En application de l’article 19 du Décret D/2013/015/PRG/SGG du 15 janvier 2013 portant Règlement général de gestion budgétaire et de comptabilité publique, le Ministre du Budget a signé l’arrêté portant plan d’engagement budgétaire pour le premier trimestre de l’année 2018 afin de réguler l’exécution budgétaire en fonction des possibilités de trésorerie avec une annexe présentant le plan d’engagement annuel séquencé par trimestre, révisable en fonction des données de l’exécution budgétaire.

Il convient de relever que l’année 2018 coïncide avec l’implémentation effective à la chaine de dépenses de la nouvelle nomenclature budgétaire de l’Etat adoptée depuis 2014 conformément au Manuel de statistiques des finances publiques 2001 du FMI, qui apporte beaucoup d’innovations en matière de transparence dans la classification et la présentation budgétaire. Ce basculement vers la nouvelle nomenclature a conduit à une reconfiguration des crédits budgétaires qui a affecté essentiellement les natures économiques ci-après : Dépenses de personnel, Dépenses de biens et services, Dépenses de transferts et Dépenses d’investissement, ainsi que la ventilation des crédits par structure administrative suite à la mise à jour de la classification par services.

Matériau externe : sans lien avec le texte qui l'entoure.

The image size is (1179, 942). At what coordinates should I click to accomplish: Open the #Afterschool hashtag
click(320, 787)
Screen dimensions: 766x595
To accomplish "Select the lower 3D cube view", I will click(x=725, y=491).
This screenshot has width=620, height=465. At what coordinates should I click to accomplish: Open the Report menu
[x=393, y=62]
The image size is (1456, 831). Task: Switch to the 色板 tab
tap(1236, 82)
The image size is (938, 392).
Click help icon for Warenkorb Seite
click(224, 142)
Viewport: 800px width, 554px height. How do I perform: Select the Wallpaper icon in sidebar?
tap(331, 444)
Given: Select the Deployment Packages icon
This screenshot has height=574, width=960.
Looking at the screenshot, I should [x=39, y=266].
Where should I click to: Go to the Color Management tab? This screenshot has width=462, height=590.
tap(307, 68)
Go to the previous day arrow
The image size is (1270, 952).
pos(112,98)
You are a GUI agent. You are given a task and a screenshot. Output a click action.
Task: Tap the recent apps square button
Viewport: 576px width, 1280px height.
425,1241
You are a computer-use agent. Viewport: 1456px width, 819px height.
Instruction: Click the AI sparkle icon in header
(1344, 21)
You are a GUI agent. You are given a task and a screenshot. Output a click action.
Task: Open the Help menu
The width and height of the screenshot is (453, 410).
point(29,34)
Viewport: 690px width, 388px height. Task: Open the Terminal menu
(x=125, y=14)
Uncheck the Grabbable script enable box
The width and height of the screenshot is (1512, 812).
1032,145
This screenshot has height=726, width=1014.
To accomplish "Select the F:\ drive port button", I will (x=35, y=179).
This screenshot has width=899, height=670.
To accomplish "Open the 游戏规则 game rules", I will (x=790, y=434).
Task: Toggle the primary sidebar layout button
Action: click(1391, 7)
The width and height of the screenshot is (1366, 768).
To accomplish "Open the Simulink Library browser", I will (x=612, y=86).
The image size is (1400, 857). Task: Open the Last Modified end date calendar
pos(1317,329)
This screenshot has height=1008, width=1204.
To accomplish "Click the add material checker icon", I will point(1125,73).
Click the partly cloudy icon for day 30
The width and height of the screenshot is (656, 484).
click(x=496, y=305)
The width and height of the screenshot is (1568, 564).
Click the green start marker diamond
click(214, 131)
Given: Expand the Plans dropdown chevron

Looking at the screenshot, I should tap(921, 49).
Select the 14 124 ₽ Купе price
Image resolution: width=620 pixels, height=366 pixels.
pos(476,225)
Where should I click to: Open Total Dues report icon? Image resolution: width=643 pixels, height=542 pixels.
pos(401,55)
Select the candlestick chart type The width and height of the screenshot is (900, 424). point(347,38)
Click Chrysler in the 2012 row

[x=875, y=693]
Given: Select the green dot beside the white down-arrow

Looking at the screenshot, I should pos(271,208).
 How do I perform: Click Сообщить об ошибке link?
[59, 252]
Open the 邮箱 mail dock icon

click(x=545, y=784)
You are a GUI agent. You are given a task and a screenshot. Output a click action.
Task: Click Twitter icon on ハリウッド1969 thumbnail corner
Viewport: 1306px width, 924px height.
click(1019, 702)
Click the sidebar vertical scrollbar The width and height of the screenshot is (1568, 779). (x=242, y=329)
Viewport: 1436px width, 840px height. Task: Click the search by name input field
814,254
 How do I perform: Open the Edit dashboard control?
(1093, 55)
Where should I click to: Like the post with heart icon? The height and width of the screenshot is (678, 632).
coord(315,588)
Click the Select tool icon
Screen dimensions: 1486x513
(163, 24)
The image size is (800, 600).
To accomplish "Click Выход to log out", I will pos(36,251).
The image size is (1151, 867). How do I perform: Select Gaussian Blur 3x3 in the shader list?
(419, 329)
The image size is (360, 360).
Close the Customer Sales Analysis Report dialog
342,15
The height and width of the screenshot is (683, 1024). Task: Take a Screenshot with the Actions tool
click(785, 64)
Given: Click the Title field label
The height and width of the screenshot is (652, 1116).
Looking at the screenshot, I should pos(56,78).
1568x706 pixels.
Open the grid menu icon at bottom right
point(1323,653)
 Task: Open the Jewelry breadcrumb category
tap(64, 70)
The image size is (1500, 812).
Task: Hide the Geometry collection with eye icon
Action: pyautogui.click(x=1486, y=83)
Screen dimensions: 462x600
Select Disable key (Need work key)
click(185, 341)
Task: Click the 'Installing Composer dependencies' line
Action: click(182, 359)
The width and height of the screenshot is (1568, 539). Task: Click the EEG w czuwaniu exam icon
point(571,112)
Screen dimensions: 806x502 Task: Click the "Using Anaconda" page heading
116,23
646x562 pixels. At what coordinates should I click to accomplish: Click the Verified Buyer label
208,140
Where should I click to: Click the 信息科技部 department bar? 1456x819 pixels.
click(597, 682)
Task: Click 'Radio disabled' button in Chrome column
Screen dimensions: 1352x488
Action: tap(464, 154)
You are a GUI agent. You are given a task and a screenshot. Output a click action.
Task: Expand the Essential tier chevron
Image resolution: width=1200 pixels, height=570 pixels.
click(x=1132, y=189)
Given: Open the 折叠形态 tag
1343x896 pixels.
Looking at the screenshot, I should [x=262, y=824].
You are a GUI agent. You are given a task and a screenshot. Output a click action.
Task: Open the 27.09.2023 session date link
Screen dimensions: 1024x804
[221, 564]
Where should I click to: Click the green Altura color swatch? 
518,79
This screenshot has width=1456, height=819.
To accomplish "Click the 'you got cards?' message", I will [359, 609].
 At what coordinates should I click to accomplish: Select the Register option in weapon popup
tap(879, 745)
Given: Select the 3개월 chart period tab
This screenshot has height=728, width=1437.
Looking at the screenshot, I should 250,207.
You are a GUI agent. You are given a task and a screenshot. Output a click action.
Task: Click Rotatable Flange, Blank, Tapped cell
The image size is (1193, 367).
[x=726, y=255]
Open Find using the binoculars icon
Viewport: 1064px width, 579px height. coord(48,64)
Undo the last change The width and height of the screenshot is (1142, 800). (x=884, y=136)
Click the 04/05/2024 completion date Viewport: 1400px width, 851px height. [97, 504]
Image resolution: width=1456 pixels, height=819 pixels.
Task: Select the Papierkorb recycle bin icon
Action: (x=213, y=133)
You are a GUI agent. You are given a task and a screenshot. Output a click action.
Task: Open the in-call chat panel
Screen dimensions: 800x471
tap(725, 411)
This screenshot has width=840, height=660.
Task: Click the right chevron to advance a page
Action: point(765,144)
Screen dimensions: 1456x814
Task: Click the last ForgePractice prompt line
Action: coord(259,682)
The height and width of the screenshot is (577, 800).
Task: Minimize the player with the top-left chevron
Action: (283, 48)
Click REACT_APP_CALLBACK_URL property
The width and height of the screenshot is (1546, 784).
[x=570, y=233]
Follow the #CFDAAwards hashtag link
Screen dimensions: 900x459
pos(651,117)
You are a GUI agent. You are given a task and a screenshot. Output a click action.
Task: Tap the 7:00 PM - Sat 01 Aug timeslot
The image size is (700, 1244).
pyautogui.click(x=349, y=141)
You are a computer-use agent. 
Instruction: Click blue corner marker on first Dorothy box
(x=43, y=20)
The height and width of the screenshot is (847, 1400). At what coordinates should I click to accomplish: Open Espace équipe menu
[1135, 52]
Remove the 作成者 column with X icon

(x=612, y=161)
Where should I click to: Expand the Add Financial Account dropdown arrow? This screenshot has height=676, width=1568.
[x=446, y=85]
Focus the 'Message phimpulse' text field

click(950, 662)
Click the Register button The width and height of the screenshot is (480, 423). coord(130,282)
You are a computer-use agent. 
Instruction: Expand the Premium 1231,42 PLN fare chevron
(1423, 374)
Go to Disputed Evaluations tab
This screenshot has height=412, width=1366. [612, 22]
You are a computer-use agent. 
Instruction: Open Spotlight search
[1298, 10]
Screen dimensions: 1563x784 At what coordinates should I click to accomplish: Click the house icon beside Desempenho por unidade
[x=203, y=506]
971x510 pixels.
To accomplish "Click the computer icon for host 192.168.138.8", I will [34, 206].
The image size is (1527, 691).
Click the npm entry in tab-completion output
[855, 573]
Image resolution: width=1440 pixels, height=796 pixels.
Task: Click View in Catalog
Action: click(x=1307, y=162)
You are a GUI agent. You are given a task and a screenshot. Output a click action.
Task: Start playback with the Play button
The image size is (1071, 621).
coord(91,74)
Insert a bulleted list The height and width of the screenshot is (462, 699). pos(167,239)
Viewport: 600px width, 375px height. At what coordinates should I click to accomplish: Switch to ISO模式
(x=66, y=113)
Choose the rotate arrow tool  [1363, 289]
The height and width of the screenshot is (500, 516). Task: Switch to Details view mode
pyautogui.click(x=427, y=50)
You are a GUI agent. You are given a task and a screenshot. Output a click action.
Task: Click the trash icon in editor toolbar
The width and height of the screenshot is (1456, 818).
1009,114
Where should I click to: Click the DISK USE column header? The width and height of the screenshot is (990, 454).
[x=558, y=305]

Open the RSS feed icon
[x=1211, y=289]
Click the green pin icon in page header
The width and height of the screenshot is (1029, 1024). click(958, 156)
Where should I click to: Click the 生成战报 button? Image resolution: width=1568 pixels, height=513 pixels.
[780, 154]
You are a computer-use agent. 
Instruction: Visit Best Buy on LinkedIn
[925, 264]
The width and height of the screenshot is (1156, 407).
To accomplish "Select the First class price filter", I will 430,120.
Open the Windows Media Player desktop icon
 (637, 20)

L’exécution du budget à fin mars 2018 est affectée par des arriérés de paiement de 2017 payés par des recettes mobilisées au cours du 1er trimestre 2018 pour faire face aux exigences de la période complémentaire du 31 janvier 2018.

Globalement, l’exécution budgétaire à fin mars 2018 présente une tendance favorable en recettes et pas très favorable en dépenses. En effet, sur un objectif trimestriel de 2 853,38 Mds, les recettes ont été mobilisées à hauteur de 3 348,89 Mds, soit 117,37 % ( voir tableau n°4).

Ce niveau de réalisation des recettes est influencé par la non mobilisation des dons, legs et fond de concours. Comparées à l’objectif annuel de 18 537,02 Mds, les recettes ont atteint 3 348,89 Mds soit 18,07%.
Quant aux dépenses, elles se chiffrent à 1 543,85 Mds base paiement contre une prévision trimestrielle du plan d’engagement de 3 169,49 Mds, soit 48,7%. Elles se répartissent entre les dépenses courantes pour 1 503,01 Mds (97,35%) et les dépenses d’investissement pour 40,84 Mds (2,65%). Sur la base prise en charge comptable les dépenses se chiffrent à 2 097,48 Mds contre une prévision à fin mars de 3 094,48 Mds.
Le solde de base à fin mars 2018 se chiffre à 864,09 Mds contre un objectif de 346,00 Mds du programme appuyé par la facilité élargie de crédit du FMI.